Strong organizations ask:

  • What leadership behavior are we normalizing?
  • What expectations exist during pressure?
  • How should leaders communicate during conflict?
  • What emotional standards protect culture?
  • What accountability systems protect the organization?

Healthy organizations think:
proactively.

Not:
emotionally reactively.


IN SIMPLE TERMS

Healthy organizations define:
how leadership should operate BEFORE problems happen.


THE MOST IMPORTANT LEADERSHIP STANDARDS QUESTION

Leadership should constantly ask:

“If a major crisis happened tomorrow,

would leadership behavior strengthen the organization —
or emotionally destabilize it?”

That question reveals:
organizational readiness immediately.


THE HARD TRUTH ABOUT LEADERSHIP STANDARDS IN HOCKEY

Many organizations unintentionally create:
emotionally inconsistent leadership because:
expectations were never clearly defined.

People then lead based on:

  • personality
  • emotion
  • past experiences
  • or pressure

instead of:
shared organizational standards.

Strong organizations solve this intentionally.

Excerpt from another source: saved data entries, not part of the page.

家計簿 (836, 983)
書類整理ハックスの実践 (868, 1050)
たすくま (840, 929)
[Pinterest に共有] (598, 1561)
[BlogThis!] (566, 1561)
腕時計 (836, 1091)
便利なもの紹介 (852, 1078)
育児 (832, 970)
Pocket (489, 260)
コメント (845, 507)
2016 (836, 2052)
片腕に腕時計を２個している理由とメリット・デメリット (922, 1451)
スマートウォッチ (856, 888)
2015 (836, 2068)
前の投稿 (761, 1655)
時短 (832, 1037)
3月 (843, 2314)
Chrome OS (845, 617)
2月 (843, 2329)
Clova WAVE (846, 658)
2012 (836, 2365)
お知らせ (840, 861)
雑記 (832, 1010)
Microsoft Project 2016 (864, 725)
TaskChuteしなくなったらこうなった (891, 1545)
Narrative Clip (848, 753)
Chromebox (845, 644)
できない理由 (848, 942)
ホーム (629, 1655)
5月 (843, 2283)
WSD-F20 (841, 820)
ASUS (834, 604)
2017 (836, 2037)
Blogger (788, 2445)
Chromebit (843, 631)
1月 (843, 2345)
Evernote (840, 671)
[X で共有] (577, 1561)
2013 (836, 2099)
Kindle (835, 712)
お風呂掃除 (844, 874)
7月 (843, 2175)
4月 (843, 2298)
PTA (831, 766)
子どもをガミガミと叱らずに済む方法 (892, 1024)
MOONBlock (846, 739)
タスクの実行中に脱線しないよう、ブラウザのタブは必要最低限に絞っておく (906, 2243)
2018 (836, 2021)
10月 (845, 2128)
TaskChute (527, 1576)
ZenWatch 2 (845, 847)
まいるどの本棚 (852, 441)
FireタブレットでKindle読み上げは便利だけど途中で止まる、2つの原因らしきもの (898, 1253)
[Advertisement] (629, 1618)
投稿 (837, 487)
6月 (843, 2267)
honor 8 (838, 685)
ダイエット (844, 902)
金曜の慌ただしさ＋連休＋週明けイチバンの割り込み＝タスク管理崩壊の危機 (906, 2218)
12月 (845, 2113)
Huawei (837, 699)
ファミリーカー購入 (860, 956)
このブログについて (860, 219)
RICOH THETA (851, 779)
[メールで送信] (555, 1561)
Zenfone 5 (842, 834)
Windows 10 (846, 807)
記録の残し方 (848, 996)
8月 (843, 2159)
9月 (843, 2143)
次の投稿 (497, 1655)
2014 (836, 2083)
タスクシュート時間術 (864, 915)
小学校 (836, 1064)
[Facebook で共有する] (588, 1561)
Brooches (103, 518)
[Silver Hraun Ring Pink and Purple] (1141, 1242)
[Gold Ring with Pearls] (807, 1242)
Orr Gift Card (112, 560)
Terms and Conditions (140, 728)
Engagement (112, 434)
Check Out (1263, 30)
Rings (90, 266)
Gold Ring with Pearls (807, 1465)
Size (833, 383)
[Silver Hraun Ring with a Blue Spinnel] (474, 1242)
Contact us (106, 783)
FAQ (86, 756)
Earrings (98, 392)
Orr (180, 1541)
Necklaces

HOW STRONG ORGANIZATIONS CREATE LEADERSHIP STANDARDS

Strong organizations:

  • define leadership behavior clearly
  • document expectations
  • reinforce communication standards
  • train emotional discipline
  • protect accountability
  • and align leadership culturally and operationally

Over time:
leadership becomes:

  • calmer
  • more professional
  • more consistent
  • and more trusted

That becomes:
organizational stability.


FINAL PRINCIPLE — DEFINE LEADERSHIP BEFORE CRISIS

Strong hockey organizations understand:
healthy leadership does not appear automatically during:
pressure,
conflict,
or adversity.

Healthy leadership must already exist through:

defined standards,

clear expectations,
emotional discipline,
and intentional organizational structure.

Because ultimately:
organizations under pressure always reveal:
the leadership culture they built BEFORE the pressure arrived.